Have you ever typed a phrase like ‘what’s the time in New York’ or ‘what is 28 km in miles’ into Google? If you’ve done so in the last couple of years, you’ll have seen answers given on the results page itself, inside dedicated answer boxes.
We’re delighted to share the news that these answers are being supplied as open standard data from Democracy Club’s brilliant, volunteer-powered YourNextMP project, as well as our own long running TheyWorkForYou. The aim is to make information easily accessible to anyone who seeks it: we are one of a few data sources to be supplying Google.
We think that adoption of open standards data by companies as big as Google points towards a promising world in which there is a lot more good quality, open standard data on political issues of all kinds.
How was this made possible?
We’re so delighted to see essential civic data being brought to the search engine’s vast numbers of users. It’s all down to the power of open standards and re-usable open source software.
YourNextMP provides feeds via an API, which are available for anyone—large organisations like Google, or individual people like you, perhaps—to use in their own projects.
YourNextMP’s use of the Popolo open standard for government means that the data is clean, machine-readable and easy to slot in anywhere—including Google.
We think a few shout-outs are due. This simple but far-reaching usage of YourNextMP data is only possible because of many good people bringing good things together:
- Democracy Club, and the huge amount of work that this volunteer-run organisation put in to gather and check candidate data
- The many volunteers who gave their time in adding and refining that data
- Popolo, driven by the work of James McKinney
- Poplus, because YourNextMP is based on the people-and-positions storing Component, PopIt
- Google.org, whose funding allowed the creation of Poplus in the first place.

TASKS TO CARRY OUT:
(1) In the post about YourNextMP data in Google, which open standard for government does YourNextMP use?
(2) Resume the post about YourNextMP data in Google, picking up right after its final line.
The items have nothing to do with the post about YourNextMP data in Google.

SOURCE DATA:
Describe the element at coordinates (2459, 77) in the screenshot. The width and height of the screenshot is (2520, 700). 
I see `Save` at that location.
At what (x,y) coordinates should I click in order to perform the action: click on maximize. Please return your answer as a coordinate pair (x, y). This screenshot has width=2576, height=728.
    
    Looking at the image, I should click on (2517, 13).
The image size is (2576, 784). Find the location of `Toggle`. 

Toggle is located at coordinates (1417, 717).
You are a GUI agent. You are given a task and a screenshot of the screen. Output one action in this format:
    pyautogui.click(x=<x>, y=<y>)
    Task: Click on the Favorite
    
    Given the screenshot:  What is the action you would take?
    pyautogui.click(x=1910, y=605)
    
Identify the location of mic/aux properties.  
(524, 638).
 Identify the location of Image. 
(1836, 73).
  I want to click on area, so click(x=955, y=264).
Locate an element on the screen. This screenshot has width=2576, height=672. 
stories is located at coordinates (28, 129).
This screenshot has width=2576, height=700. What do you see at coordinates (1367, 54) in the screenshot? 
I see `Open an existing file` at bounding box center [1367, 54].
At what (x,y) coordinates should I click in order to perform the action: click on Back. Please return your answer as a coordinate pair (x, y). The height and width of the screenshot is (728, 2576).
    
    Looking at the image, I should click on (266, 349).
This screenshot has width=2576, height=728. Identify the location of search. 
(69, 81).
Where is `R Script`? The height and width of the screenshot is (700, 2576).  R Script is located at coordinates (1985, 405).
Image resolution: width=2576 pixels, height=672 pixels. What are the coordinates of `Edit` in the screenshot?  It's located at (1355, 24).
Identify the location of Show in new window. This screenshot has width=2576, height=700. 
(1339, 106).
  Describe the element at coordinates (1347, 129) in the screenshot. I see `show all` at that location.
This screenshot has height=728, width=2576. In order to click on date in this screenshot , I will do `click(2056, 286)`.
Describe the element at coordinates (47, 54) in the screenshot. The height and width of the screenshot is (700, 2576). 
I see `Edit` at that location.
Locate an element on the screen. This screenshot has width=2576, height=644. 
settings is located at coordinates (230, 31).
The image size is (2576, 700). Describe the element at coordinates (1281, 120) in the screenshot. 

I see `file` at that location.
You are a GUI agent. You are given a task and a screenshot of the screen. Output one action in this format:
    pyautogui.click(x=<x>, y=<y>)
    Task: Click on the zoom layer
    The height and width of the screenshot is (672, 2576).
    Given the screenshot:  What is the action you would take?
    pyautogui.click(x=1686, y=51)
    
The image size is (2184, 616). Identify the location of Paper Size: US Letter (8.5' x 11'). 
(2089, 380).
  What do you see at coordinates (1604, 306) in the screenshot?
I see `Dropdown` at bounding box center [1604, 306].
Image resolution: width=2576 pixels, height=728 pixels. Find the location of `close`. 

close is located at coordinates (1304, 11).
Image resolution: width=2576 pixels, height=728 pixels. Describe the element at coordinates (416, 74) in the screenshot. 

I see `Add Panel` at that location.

ANSWERS PER TASK:
(1) The Popolo open standard.

(2)
What YourNextMP has achieved
Just as was hoped, YourNextMP data has been used to underpin a variety of projects by many individuals and organisations.
Google may be the latest and the biggest, but we’re no less pleased to see how it has made possible numerous tools to educate or inform the public before the election, as well as powering stories and infographics in several national newspapers. See our previous post for more details on this.
And there’s more. YourNextMP, because it’s built on Open Source code, won’t be going into hibernation until the next election in this country.
The UK voting may be over on May 8, but there are elections all over the world still to come. Our friends in Latin America will be taking the code and adapting it for use in Argentina whose election process starts in August. ¡Viva YourNextMP!